Last Saturday, just before I was taking the minibus to come back to Town, I saw the scene below:
KIDS + GUNS + TOYS + BIKE
Unfortunately, too loudly and significant photo on the downside of township life.
I stopped in front of the girls to take this photo. They gave me an innocent smiles without knowing what was happening just behind them.
I felt sad, impotence...
This scene put myself to think a lot of things:
"What is happening now in township? This drawn of guns was made by one human beings that still thinks about playing with toys, riding a bike... The same human beings drawn the guns, toys and bike... Is he a child? A young person?"
I think the answer is: "Yes. He is a kid, a young person", unfortunately...
That finding put myself to think more things:
"Are kids, young people just expressing what they looks in their environment? or they also started holding guns?..."
I don't know about social reality of South Africa. I am Brazilian. I came here for learning English, holidays, knowing a bit of Africa and doing a some volunteer job. I have been here for, in totally, almost 6 months in Cape Town. It's a short time to understand deeply south african social reality. Just I can think about and compare with Brazil social reality.
Just I can compare what happening now in "favelas" (slums) in Rio de Janeiro, the city where I live, the sad reality: Brazilian kids and young people holding guns arising from social inequality, poverty, lack of quality public education.
I hope that sad reality doesn't become a common and banal reality here.
The newspaper article "Plenty crime and little trust these days", published in the newspaper "City Vision" from LaGunYa (Langa, Guguleto and Nyanga), on November 4, 2010, mentioned that "the high crime rate in our township is increasing", written by Siphamandla Oupa.
The article written by Siphamandla Oupa tells us a lot.
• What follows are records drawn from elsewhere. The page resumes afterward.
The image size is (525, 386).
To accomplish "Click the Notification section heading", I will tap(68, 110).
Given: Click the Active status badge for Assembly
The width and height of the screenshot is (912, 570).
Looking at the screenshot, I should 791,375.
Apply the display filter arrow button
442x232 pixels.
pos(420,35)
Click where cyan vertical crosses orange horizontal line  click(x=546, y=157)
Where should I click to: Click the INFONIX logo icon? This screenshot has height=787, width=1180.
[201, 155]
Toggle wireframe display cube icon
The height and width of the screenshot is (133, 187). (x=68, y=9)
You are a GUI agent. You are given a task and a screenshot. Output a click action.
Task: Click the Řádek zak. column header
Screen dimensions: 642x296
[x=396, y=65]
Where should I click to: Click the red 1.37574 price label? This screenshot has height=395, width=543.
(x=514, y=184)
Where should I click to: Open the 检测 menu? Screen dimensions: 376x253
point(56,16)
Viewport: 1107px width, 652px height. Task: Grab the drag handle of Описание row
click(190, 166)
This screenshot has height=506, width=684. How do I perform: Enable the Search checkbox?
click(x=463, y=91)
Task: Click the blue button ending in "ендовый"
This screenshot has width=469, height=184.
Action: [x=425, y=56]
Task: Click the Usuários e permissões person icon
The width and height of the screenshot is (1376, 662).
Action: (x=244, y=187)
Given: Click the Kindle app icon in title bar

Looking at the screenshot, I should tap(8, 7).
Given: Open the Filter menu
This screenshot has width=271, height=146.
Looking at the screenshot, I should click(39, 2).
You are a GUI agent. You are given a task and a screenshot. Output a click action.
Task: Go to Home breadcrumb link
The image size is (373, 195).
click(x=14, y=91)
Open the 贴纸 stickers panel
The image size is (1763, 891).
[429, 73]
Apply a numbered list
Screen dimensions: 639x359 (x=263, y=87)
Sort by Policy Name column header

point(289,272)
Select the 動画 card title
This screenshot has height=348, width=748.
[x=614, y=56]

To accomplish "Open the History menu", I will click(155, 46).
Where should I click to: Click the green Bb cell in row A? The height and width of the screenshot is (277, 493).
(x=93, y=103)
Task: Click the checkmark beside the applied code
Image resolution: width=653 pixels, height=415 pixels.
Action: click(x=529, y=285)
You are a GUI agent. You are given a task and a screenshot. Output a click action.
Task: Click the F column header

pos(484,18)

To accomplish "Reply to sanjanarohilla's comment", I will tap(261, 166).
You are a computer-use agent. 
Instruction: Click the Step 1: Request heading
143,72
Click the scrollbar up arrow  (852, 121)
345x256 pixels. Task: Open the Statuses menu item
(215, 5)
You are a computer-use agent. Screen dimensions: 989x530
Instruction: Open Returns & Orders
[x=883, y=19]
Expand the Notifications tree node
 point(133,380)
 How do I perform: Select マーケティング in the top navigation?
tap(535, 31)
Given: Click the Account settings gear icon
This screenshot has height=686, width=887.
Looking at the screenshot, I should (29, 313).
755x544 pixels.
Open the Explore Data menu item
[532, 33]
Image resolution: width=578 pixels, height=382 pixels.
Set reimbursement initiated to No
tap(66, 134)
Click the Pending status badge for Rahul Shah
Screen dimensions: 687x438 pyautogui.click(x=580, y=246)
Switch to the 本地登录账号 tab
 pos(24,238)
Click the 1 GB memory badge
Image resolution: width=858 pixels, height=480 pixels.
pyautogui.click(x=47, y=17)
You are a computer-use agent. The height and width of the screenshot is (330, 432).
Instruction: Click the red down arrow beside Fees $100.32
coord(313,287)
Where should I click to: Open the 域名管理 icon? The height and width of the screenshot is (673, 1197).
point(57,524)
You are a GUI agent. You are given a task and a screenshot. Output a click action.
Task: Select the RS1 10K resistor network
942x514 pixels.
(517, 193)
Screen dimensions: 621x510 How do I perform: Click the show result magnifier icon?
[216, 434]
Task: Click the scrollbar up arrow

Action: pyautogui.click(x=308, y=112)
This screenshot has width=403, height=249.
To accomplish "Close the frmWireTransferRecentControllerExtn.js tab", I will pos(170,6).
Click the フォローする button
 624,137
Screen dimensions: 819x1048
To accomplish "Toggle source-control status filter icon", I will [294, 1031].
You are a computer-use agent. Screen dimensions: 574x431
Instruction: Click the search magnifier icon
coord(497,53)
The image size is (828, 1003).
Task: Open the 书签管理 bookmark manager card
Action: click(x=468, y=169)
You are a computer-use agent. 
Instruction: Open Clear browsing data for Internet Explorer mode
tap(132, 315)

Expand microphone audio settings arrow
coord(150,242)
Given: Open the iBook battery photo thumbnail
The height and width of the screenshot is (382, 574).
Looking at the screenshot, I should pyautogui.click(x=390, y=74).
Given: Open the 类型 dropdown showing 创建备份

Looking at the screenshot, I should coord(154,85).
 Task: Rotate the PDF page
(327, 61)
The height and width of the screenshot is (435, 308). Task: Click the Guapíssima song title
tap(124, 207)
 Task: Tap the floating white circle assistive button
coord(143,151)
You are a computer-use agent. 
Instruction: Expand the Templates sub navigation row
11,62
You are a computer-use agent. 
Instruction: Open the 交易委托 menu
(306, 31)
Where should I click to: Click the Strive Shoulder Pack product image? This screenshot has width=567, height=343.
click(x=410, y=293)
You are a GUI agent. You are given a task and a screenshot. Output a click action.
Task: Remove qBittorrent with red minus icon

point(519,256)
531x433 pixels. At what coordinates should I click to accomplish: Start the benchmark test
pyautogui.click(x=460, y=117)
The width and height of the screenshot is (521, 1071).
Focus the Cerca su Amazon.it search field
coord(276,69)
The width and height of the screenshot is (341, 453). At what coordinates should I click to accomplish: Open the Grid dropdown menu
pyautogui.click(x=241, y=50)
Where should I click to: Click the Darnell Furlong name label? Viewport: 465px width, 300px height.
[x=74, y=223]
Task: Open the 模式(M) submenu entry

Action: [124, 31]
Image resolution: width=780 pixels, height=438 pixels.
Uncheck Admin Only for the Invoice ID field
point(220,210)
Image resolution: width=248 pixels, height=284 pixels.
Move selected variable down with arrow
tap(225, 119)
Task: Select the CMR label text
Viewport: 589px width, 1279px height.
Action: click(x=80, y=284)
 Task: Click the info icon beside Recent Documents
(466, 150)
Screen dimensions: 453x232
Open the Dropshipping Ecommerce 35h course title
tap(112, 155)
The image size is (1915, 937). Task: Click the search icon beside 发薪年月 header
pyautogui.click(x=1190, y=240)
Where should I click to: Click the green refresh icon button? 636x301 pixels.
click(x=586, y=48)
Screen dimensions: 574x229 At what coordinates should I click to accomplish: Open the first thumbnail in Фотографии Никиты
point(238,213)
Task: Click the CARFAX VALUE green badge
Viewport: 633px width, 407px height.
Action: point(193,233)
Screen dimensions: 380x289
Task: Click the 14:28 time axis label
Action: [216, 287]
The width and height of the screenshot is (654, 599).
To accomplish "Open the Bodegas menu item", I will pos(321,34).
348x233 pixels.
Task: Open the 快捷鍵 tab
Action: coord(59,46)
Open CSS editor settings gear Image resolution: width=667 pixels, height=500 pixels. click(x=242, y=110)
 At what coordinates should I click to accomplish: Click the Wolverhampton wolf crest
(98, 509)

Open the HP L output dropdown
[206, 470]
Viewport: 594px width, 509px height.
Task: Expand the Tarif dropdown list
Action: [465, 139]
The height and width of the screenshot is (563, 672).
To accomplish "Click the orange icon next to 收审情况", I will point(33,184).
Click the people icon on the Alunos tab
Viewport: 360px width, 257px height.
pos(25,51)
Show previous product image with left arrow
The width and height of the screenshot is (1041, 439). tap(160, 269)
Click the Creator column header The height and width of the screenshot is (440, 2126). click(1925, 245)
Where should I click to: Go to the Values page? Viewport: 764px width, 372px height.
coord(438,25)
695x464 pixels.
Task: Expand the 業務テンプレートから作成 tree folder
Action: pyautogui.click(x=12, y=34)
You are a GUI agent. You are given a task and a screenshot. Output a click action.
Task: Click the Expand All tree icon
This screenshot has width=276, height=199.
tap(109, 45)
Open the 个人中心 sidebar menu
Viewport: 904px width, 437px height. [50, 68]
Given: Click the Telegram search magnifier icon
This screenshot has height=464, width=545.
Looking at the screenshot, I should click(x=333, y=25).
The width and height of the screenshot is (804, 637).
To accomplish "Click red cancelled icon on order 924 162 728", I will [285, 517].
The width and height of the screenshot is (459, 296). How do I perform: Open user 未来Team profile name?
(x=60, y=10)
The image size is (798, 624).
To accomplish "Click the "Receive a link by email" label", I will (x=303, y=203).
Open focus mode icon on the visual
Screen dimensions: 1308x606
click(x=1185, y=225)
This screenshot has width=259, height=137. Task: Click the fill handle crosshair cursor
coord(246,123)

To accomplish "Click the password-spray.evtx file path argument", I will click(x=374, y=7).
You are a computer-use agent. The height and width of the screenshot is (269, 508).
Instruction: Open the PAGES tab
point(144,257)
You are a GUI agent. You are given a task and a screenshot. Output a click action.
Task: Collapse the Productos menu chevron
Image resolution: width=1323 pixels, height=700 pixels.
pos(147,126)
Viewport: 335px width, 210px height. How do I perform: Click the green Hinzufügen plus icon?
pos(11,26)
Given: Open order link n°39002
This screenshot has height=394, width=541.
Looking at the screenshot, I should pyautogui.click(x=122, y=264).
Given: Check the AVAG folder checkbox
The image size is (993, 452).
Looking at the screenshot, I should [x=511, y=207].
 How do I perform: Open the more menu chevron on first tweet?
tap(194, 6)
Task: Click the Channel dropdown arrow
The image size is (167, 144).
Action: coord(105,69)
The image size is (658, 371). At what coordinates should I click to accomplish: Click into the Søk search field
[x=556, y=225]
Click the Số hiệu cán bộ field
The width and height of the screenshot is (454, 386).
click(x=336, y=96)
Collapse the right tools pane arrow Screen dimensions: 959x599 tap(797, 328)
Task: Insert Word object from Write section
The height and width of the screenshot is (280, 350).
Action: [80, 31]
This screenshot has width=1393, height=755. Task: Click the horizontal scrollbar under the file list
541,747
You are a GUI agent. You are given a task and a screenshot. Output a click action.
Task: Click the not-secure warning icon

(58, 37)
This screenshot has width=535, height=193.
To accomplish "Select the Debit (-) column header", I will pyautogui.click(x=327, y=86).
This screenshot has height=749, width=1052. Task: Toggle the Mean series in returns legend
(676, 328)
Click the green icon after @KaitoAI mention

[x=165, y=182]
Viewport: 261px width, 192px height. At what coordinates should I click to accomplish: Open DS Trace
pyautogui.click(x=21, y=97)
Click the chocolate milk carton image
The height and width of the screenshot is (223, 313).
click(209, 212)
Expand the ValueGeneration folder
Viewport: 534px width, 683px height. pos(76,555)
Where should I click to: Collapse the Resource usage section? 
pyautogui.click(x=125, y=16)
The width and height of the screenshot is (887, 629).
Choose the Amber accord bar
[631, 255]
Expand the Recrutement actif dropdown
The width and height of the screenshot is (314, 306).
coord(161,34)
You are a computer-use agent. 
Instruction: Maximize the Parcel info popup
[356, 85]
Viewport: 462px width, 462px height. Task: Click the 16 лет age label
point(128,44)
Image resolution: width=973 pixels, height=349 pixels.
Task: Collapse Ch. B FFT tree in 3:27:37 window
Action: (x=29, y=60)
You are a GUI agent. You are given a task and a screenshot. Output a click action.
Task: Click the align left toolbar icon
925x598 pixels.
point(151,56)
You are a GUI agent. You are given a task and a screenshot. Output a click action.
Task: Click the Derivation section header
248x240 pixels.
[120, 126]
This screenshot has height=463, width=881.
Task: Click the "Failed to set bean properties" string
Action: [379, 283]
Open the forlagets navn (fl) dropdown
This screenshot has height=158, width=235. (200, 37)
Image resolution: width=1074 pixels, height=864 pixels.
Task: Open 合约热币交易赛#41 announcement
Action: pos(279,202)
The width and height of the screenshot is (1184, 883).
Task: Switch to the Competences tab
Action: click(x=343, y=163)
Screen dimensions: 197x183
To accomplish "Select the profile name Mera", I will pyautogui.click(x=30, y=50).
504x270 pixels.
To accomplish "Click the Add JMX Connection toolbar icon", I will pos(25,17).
It's a masterpiece. Tell us simply and directly what happens, its causes and effects on the life of innocent people live in townships. I reproduce bellow the full article:
Plenty crime and little trust these days
by Siphamandla Oupa
"The high crime rate in our township is increasing and you can not trust anyone.
If she/he is not a criminal even in the area where you live, you have to be aware of your products because they hire their friends to rob you.
This high crime rate makes us aggressive. Sometimes it tells your mind: Let me do the same thing the criminals do.
Just because you have anger in your heart because they have done bad things to you, you want revenge, but you won't find the person who did this to you.
The problem is that you have this anger and you are going to take it out on some innocent person. You don't know that you are also becoming a criminal.
You are joining them.
Even if you live in quiet places like Mandalay and think it is safe, you are wrong. There is no safe place, not even there. You are just the target of the criminals.
Then will think you are a rich person. The minute you step out of the yard, it's where the criminals target you. They will take your car and leave you with nothing.
I think the cause of this high crime rate is the lack of jobs and everyone wants to be rich. So it ends up being a competition. None wants to be lesser than his friends. So another robber is born.
Some theories suggest that those who are in poverty got that way merely of their own accord. It is true that drug and gang-infested neighbourhoods of today often do invest in their own downfall through discouraging new growth and an infusion of economic and social relief through unsavoury acts of crime. The most visible results in Mandalay crime rates is the increasing number of gated communities that have been built to protect the residents.
But in the meantime they are usually regarded as the target of criminals. There was recently a case of car hijacking. The suspects have not been found yet. They were travelling in a silver Toyota Yaris with no plates. We also ask you to assist the police to find these thugs. They do not belong in this world.
The high crime rate is the highest challenge that we are facing in South Africa."
I agree with this point of view in different ways.
Our society based in competition, in which the most important value is to be rich, to be on the "top", even running over people, in which values such as respect have been relaxed, I believe these kind of things may influence young people to rob. Zygmunt Bauman, recognized and well-known sociologist, wrote about that. The young people from lower class wants to be part of "consumer's society" as well, to be rich, to get status, to get money to buy new fancy clothes and, in the case of Brazil, to get girls - as reported for some newspapers/magazines articles in Brazil about reasons led young poor boys to the crime life.
To combat these things just with a quality public education and also creating work opportunity for these young people.
I don't know about public policies for the development of township areas, I just can say: politics is the only way. The role of government is to develop these areas, providing quality education and creating job opportunities for this low-income youth.
Another thing that made me sad was Siphamandla Oupa have written that the crime rate is increasing the number of gated communities. This for me is, personally, sad, because I grow up in a neighborhood in Rio de Janeiro like Langa township, with the same vibe. People on the streets, in front of the gates of theirs houses, kids playing on the streets. Nowadays, due to violence, my neighborhood, where I grow up, become a gated community. It's so sad. Except me and my mother, all my relatives live there. My grandparents, uncles, aunts, cousins live there. When I go there I realized the difference in community life between now and my adolescence. We lost our joy, spontaneity and trust in people. We locked ourselves inside the house. This is too sad...
I hope it doesn't happen the same here.